South-Western Legal Studies in Business

IRAs and Other Pension Funds Exempt from Bankruptcy

Supreme Court held that IRAs and other funds due to be paid under a plan or contract, based on age or some other specific factor, are protected for the benefit of the debtor in case of bankruptcy.

Topic Bankruptcy
Key Words

Exemptions; IRAs

C A S E   S U M M A R Y

When the Rouseys both left their employment at Northrup Grumman, they took their employer-sponsored pension funds in lump sums and deposited the money into two IRAs. The funds remained untouched in the accounts by the time they filed Chapter 7 bankruptcy several years later. The Rouseys sought to shield their IRAs from creditors. The trustee claimed the IRAs were not exempt from distribution to creditors and the bankruptcy judge agreed.

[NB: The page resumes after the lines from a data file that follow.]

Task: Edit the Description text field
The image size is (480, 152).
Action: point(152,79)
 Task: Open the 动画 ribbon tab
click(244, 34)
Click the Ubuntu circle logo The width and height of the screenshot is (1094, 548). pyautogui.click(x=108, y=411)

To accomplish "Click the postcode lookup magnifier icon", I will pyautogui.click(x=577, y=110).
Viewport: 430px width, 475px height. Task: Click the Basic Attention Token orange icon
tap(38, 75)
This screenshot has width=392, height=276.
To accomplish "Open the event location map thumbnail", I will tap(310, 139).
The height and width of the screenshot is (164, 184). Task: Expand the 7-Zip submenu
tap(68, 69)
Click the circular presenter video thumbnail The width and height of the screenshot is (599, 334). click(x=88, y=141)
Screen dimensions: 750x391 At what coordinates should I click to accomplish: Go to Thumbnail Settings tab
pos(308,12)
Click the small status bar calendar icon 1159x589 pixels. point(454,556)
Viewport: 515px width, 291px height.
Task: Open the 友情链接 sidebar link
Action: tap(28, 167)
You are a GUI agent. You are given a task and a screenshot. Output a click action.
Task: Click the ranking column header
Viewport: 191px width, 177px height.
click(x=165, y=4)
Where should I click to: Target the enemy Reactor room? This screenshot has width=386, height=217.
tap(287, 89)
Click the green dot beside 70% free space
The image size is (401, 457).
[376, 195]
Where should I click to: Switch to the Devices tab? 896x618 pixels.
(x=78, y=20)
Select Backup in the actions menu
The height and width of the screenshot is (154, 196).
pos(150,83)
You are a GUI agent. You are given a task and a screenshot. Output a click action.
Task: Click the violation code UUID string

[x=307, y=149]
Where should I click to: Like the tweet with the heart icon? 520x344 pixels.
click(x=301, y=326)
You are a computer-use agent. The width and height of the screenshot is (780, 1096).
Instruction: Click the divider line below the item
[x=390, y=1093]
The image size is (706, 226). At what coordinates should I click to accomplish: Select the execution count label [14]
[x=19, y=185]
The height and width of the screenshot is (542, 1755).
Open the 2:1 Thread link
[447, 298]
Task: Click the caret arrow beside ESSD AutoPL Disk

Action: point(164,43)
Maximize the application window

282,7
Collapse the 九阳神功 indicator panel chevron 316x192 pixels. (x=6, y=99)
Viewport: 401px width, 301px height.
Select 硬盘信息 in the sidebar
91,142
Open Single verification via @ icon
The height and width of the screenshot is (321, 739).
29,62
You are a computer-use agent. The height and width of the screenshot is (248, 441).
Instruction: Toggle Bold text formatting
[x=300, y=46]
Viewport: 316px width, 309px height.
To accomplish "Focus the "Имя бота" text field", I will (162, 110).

The Eighth Circuit Bankruptcy Appellate Panel and the Eighth Circuit Court of Appeals also agreed. The Rouseys appealed.


Reversed and remanded. The IRAs are “plans or contracts” within the meaning of the exemption statute. The Bankruptcy Code exempts payments that will be come available “on account of” age. That is, the IRAs are not to be touched, without incurring a penalty, before age 59-and-a-half. This exemption applies to any stock bonus, pension, annuity, or similar plan or contract that is tied to age, death, disability, illness, or length of service.